The entire Pluto system lies 3 billion miles from Earth, and so even a telescope as powerful as Hubble can only see them as tiny points of light.
Showalter and Hamilton first realized that Nix and Hydra were moving in unpredictable ways by watching those points move and grow ever-so-slightly brighter and dimmer in nearly a decade’s worth of Hubble data. They expected to find patterns in the way the light changed, but they couldn’t.
“It is a fundamentally unpredictable situation,” said Showalter.
Styx and Kerberos are too dim to measure the same way, but Showalter said there is no reason to think they’d behave differently than their lunar siblings.
The Hubble observations revealed another intriguing finding as well. The astronomers reported that Nix, Hydra and Charon are the color of dirty snow or desert sand, while Kerberos is as dark as charcoal briquette.
This discovery is particularly head-scratching because the researchers believe that all of Pluto’s moons formed as the result of an impact between the dwarf planet and another body early in the solar system’s history.
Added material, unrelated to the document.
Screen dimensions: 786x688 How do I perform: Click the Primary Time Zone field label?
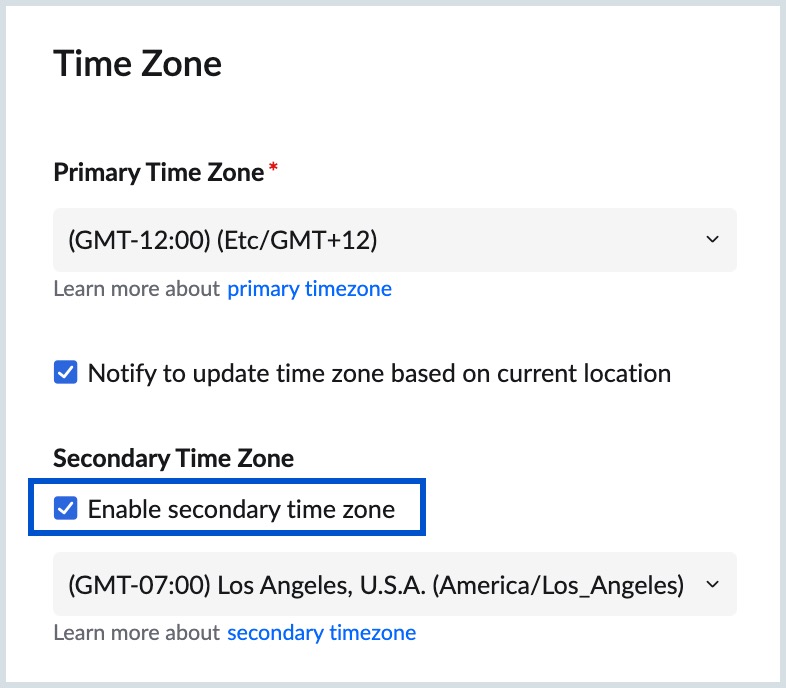click(158, 172)
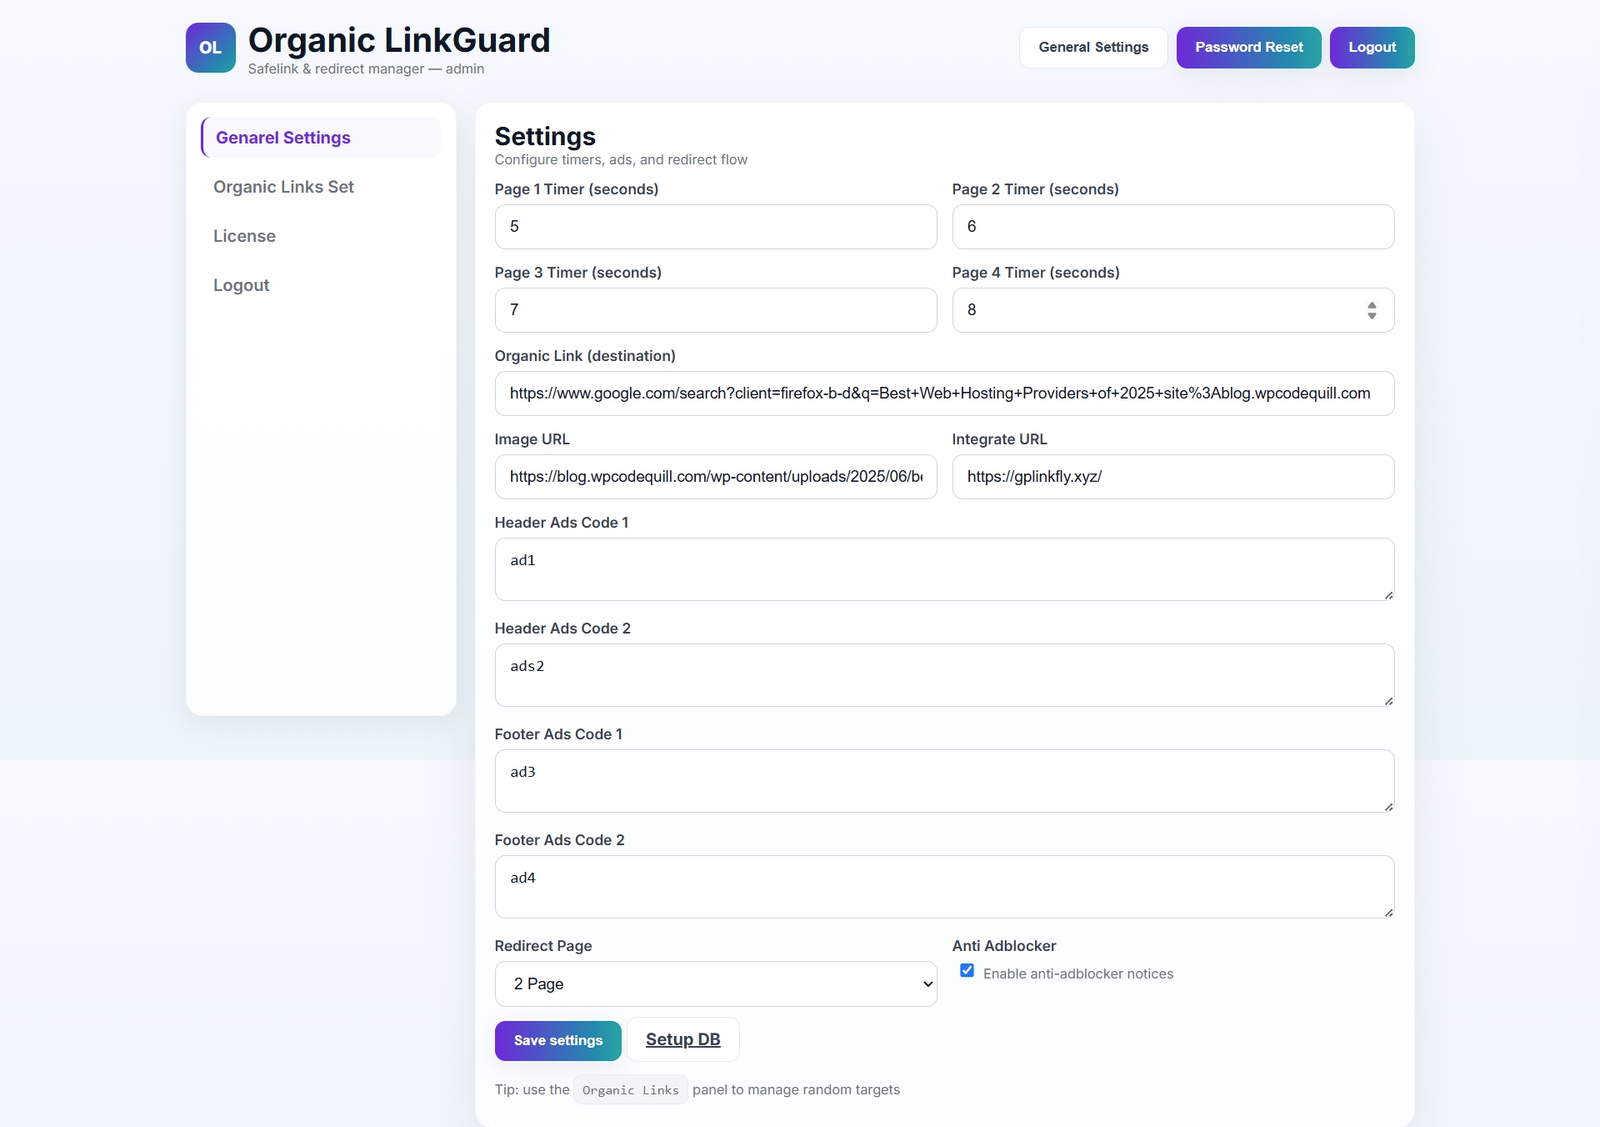1600x1127 pixels.
Task: Select the Integrate URL text box
Action: [x=1172, y=477]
The impact would have caused a cloud of dust to orbit the planet, eventually coalescing into the moons we see today.
But if all the moons were formed of the same stuff, why would one be black and the others light?
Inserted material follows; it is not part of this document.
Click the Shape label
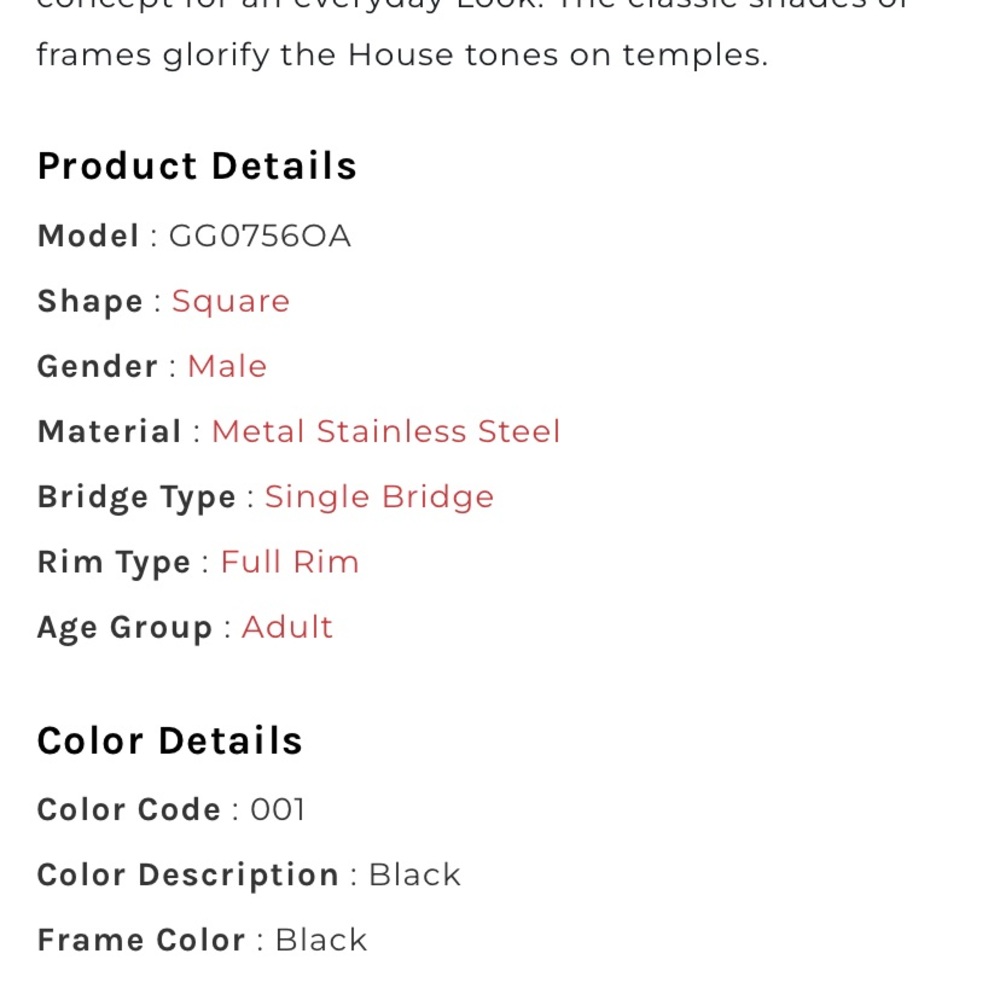[x=90, y=301]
One possible explanation is that the object that collided with Pluto billions of years ago was itself dark as coal, and perhaps Kerberos is made up of material just from that object.
Astronomers may soon gain new insight into these mysteries, with the arrival of the first spacecraft to visit the remote dwarf planet.
After a 9.5-year journey through the solar system, NASA’s New Horizons mission is less than six weeks away from its closest approach to Pluto. The spacecraft will take extremely high resolution images of Pluto and Charon as well as collect information about the smaller moons that will help astronomers better understand how big they are, what they’re made of, and how much light they actually reflect.
John Spencer, a scientist at the Southwest Research Institute in Boulder, Colo., who works on the New Horizons mission, said it will add valuable information to the study of the Pluto system.
“It will revolutionize our knowledge of these moons,” Spencer said. “It will prove Mark and Doug right — or possibly wrong.”